Per parte russa, a dire il vero, l’interpretazione polacca della tragedia di Katyn’ non dovrebbe creare particolari problemi “storiografici”, considerando, ad esempio, la “ricostruzione” fattane a suo tempo dalla russa RT. Tale agenzia, non ha infatti remore a ricalcare la vulgata lanciata dal Dipartimento di stato USA nel 1948, di un “patto segreto tra URSS e Germania nazista per spartirsi tutta l’Europa orientale”, a parlare di “mezzo secolo di silenzio” su quegli eventi, rotto solo nel 1990, allorché Mikhail Gorbačëv consegnò a Wojciech Jaruzelski il faldone segreto contenente, tra l’altro, la famigerata lettera con cui Lavrentij Berija “proponeva a Stalin l’eliminazione degli ufficiali polacchi” (tra cui lo stesso Jaruzelski) internati nella regione di Kalinin dopo il 17 settembre 1939; non esita a rievocare il “sacco intero di pistole Walter” tedesche, con cui i sanguinari čekisti avrebbero ucciso, uno alla volta, oltre undicimila ufficiali polacchi e avrebbero messo addosso ai cadaveri giornali, cartoline e altro materiale datato 1941, per far passare il massacro, perpetrato dai sovietici nel 1940, per un bestiale crimine commesso dai nazisti solo dopo l’occupazione di Smolensk; non ha dubbi, la fida RT, a riferire di testimoni russi, eliminati perché non dichiarassero di aver visto i prigionieri polacchi condotti via, non si sa dove, sotto scorta NKVD...

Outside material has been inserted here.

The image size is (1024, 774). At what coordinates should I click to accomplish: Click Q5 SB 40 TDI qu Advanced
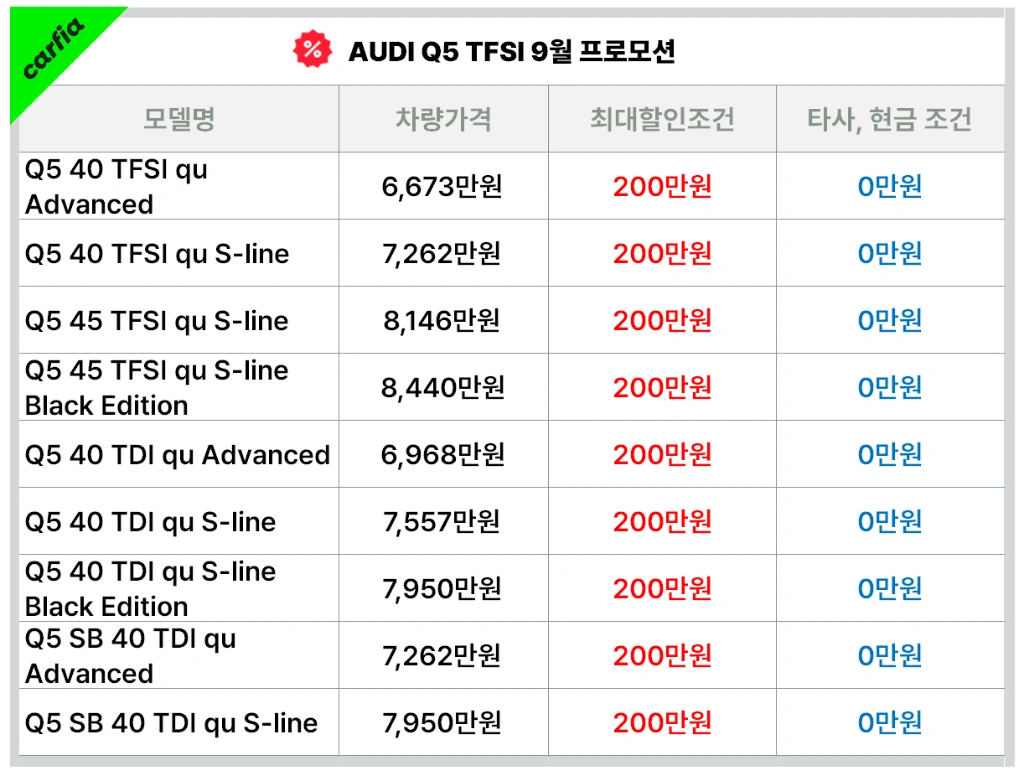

Ora, a parte la “lettera di Berija”, da molto tempo dimostratasi un falso; a parte i bossoli in ottone inossidabile rinvenuti accanto ai cadaveri, da molto tempo essersi dimostrati di esclusiva fabbricazione tedesca; a parte l’accurata disposizione a strati dei cadaveri, “in file da 9 a 12, uno sopra l’altro, con le teste in direzioni opposte“, come recitava il telegramma spedito il 15 maggio 1943 dall’ambasciatore britannico, Owen O’Malley al Ministro degli esteri Anthony Eden; a parte il rifiuto addirittura della Corte di Strasburgo, nel 2012, ad ammettere come prova i “documenti d’archivio” riguardanti il massacro, “miracolosamente rinvenuti”, insieme a decine di altri, guarda caso proprio in epoca di perestrojka, a “provare” la malvagità bolscevica e il dovere, per la nuova Russia, di adeguarsi al pensiero delle libere democrazie occidentali... a parte questo, è interessante notare come la “ricostruzione” RT-liberale venga sbugiardata anche dai comunisti ucraini, che nei giorni scorsi hanno riproposto la ricostruzione di Vladislav Šved, autore del volume “Katyn’. Storia contemporanea della questione”.
Nella primavera del 1943, scrive Šved, dopo la sconfitta di Stalingrado, i nazisti compresero che con la sola forza militare non sarebbero venuti a capo della guerra; decisero così “di ricorrere a una provocazione, per disgregare la coalizione anti-hitleriana. Nacque così Katyn’, come simbolo delle atrocità del NKVD“. Il 13 marzo 1943 Hitler arrivò a Smolensk e incontrò il capo-dipartimento propaganda della Wehrmacht, colonnello Hasso von Wedel, i cui ufficiali avevano già preparato tutti i materiali sul caso Katyn’.
Lo stesso giorno, il Völkische Beobachter usciva con l’editoriale “GPU-Mord an 12.000 polnischen Offizieren”. I nazisti organizzarono quindi uno show propagandistico con l’esumazione dei cadaveri, invitando delegazioni di paesi europei”. I nazisti, scrive ancora Šved, “avevano all’epoca stretti contatti con il governo polacco in esilio a Londra”.
Ufficialmente, l’esumazione e l’identificazione dei cadaveri fu effettuata dal 29 marzo al 7 giugno 1943. Tuttavia, secondo Šved, i nazisti lavorarono nell’area da febbraio ad agosto, coadiuvati dalla Commissione tecnica della Croce rossa polacca.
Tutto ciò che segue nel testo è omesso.